Вернулся Алексей уже после революции. Принес солдатскую шинель и винтовку.
Шестилетний Коля знал, где она у отца запрятана, и мечтал хоть разок пальнуть из нее. Но не до ребячьих проказ теперь стало. Отец был мужик справный и взялся налаживать запущенное за германскую войну хозяйство. И помогать ему должны были и старшие сыновья, и дочь, и Колька тоже, хоть и пятый, младшенький.
К 1919 году дело на лад пошло, да со старшим сыном Степаном отец в Красную Армию ушел. Вернулся он оттуда один и на одной ноге. Но за хозяйство взялся крепко, как «о всех четырех ногах». Благо лошаденка у них завелась. Как инвалиду гражданской войны и за сына погибшего Советская власть им выделила. Колька гарцевал без седла на коне, когда бороновал свою полоску.
Но случился в двадцатом году недород. Едва на семена собрали зерна, Отец запрятал мешки и винтовкой семейству грозил, ежели кто осмелится к ним прикоснуться.
Так и зимовали впроголодь, отощали все. Весной стали травы собирать, не дай бог хлеб еще не уродится.
И не уродился. Да еще как не уродился!
Жуткое выдалось то лето. Жара стояла на дворе, как в печи. И гарью несло. Леса горели. Пересохли. В воздухе сухим туманом висела мгла. Муть вокруг, словно через закопченное стекло глядишь на белый свет.
Речушку в овраге сперва куры могли переходить. Потом ни воды в ручье, ни кур не осталось. И дно высохло.
Отец приказал колодец углублять. Оба братишки по очереди спускались, а Колька с сестренкой вверху ведра принимали. Да только песок поднятый чуть влажным оказался, а воды — ни капли. Ушла вода — и не подкопаешься.
Пришлось Кольке на буланой их кляче воду с Волги за пятнадцать верст возить. А мальчонке — радость, мужиком себя понимал.
И за все лето ни одного дождя.
Выросла в поле не пшеница, а так — щетина одна. Почти и без колосьев вовсе. И так по всей Волге, говорят. Советская власть, конечно, помогла бы, да сама чуть жива была после гражданской войны да разрухи. И с Врангелем только–только рассчитались в Крыму, царское отребье в море спихнули.
Хорошо помнил Коля отца, ковылявшего на деревяшке, вынужденного наклонять голову, когда в избу входил. Глаза у него, как у всех Анисимовых, незлые, голубые, словно Волга в ясный день, только очень уж пристальные. Смотрел пристально и делал все пристально. И ел тоже пристально. Не приведи бог, крошки хлебные на пол смахнуть. С размаху бил, как дед Анисим в драке. И в шапке есть не дозволял, хоть бы и в поле. Коли ешь, обнажай голову. И даже если пьешь. В знак величайшего благолепия и благодарности за еду–питье, человеку дарованное.
Но не даровали ныне ни господь, ни мать–земля ни еды, ни питья…
Наступил голод.
Ох, как помнил его Коля Анисимов!

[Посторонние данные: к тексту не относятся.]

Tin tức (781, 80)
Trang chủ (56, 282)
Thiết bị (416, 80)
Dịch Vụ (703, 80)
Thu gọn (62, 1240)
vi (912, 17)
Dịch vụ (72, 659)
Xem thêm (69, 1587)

Мать в ногах у отца валялась, высохшая, жалкая, уже без слез умоляя отдать семейству запрятанные мешки. Да не соглашался отец, словно не одна нога у него, а весь он будто деревянный. На весну семена берег.
А собирали эти мешки горько сказать как. Не косили, не жали, а по колоску обирали зернышки в мешочки. И не дай бог за щеку хоть зернышко положить, сжевать, культей своей отец зашибить мог. Ощипывали колоски, как птички небесные. Так по всей полоске и прошлись по растрескавшейся земле с жесткой щетиною. Да и собрали всего два неполных мешка. Их и запрятал отец. Только Колька один и знал куда, да помалкивал. Отца боялся. Крут он был, как дед Анисим в молодечестве.

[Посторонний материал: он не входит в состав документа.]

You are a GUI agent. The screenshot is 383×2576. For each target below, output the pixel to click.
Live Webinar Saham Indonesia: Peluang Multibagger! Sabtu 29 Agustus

Зря валялась у отца в ногах мать, так ничего и не выпросила. Ели лебеду, будто белену. Одурманенные ходили, шатались, падали.
Сбрую лошадиную съели, похлебку из нее сколько ден варили. На весну веревочную уздечку плести зачали. Коня отец тоже на весну берег, все боялся, как бы соседи его не прирезали, потому в ближних дворах мужики, бабы и детишки уже умирать стали.